Our discipline is feeling similar types of collateral effects. Many articles and commentaries, written by experts outside of psychology, appeared in the wake of the Hoffman Report, to take us to task as a sham science that pursues sensationalist research questions with shoddy methodology, and purports to better the lives of citizens by applying flavor-of-the-week therapies that are not grounded in reality, with all of us having a shared enjoyment of human suffering, because if humans aren’t in anguish, psychologists won’t have jobs. Some have gone so far as to argue that APA’s apparent easing of its ethical standards was driven by a desperate desire to gain credibility as a discipline with value. While our first reaction might be to not dignify such statements with a response, I think this is a bad strategy. A consistent finding in social psychology is that people equate silence with consent, so by not responding, we run the risk of leading people to think that yes, we have come to the realization that we are charlatans. We need to work hard to explain to the public that our work is careful, empirically based, and oriented toward resolution, not prolonging, of human problems.
Some have reserved special comments for those of us who work with groups.
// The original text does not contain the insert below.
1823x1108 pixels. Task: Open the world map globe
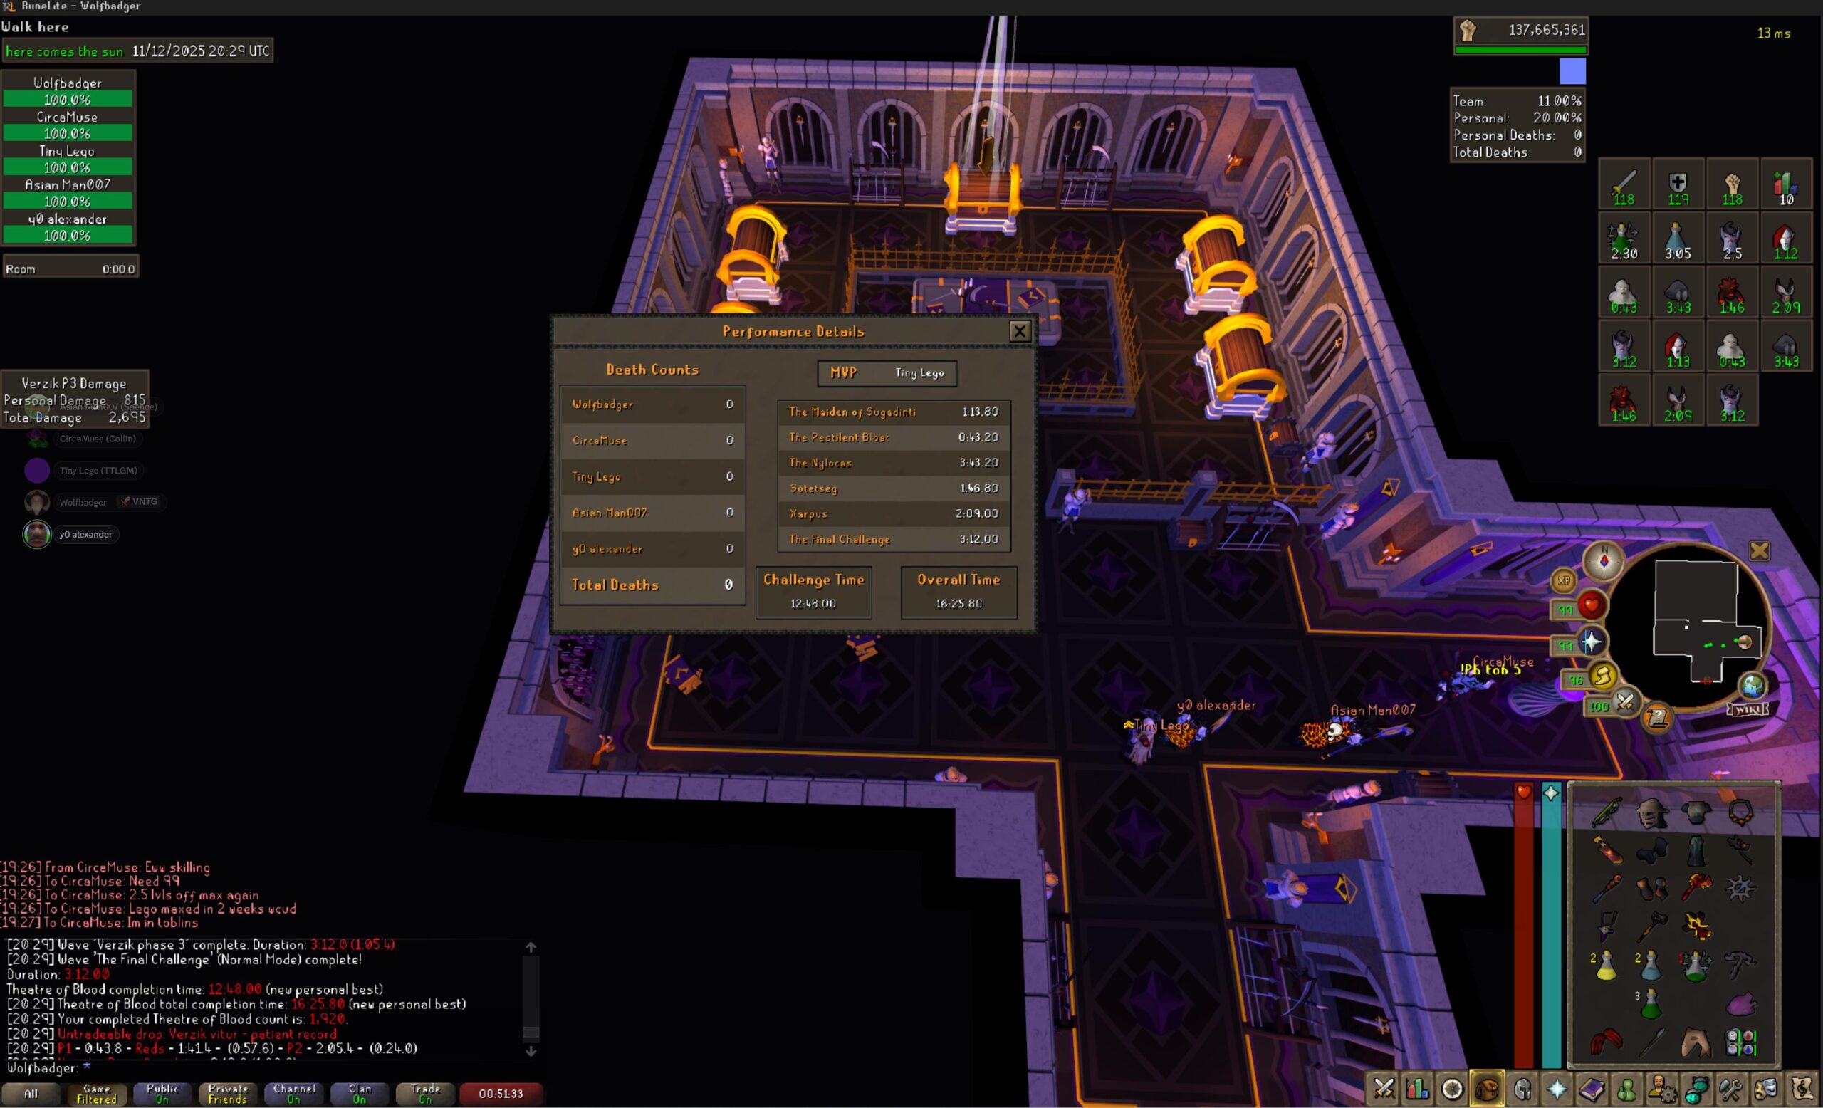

We are “touchy-feely.” We see no value in privacy, because when we conduct a group therapy session, we expect people to share everything with everybody, and scold them when they do not. Research on group processes is all about subjecting people to intense peer pressure to do things they do not want to do, agree with things they actually do not like, and make them feel incompetent when they see that they cannot perform as well as others. So while we all suffer from the general misperception of psychology, those of us who work with groups have an extra need to share our work, our outlook, and our goals.
The reactions that I have briefly reviewed for you (and rest assured there are many, many more than I have noted here—do an online search of “psychology sham science” and see what you turn up) are not coming from crackpots. They are appearing in respectable media and forums connected to other disciplines. This phenomenon is not new. For example, Nobel Prize-winning physicist Richard Feynman famously referred to psychology as a cargo-cult science in his 1974 Caltech commencement address. This was based on his visits to a conditioning lab when he was at Cornell in the 1940’s, and his insight that the researchers were overlooking an obvious alternate explanation for how the rats were able to learn the maze. But such comments have historically been confined within small subgroups. Now we are seeing questioning of the value of psychology at a breadth that I have not experienced in my years in the field.
I noted in one of my president-elect columns of last year that I have a strong interest in outreach and connection. Then I was referring to connecting Division 49 to other divisions within APA that share interest in group processes. We still need to do this, and we have efforts underway, as you will see when you attend the division meetings this August. But I think we also need to go beyond this, and begin working with other disciplines to show them what we do, how we do it, and how we add value to the human enterprise. In my next column, I will talk about how such an initiative might be undertaken.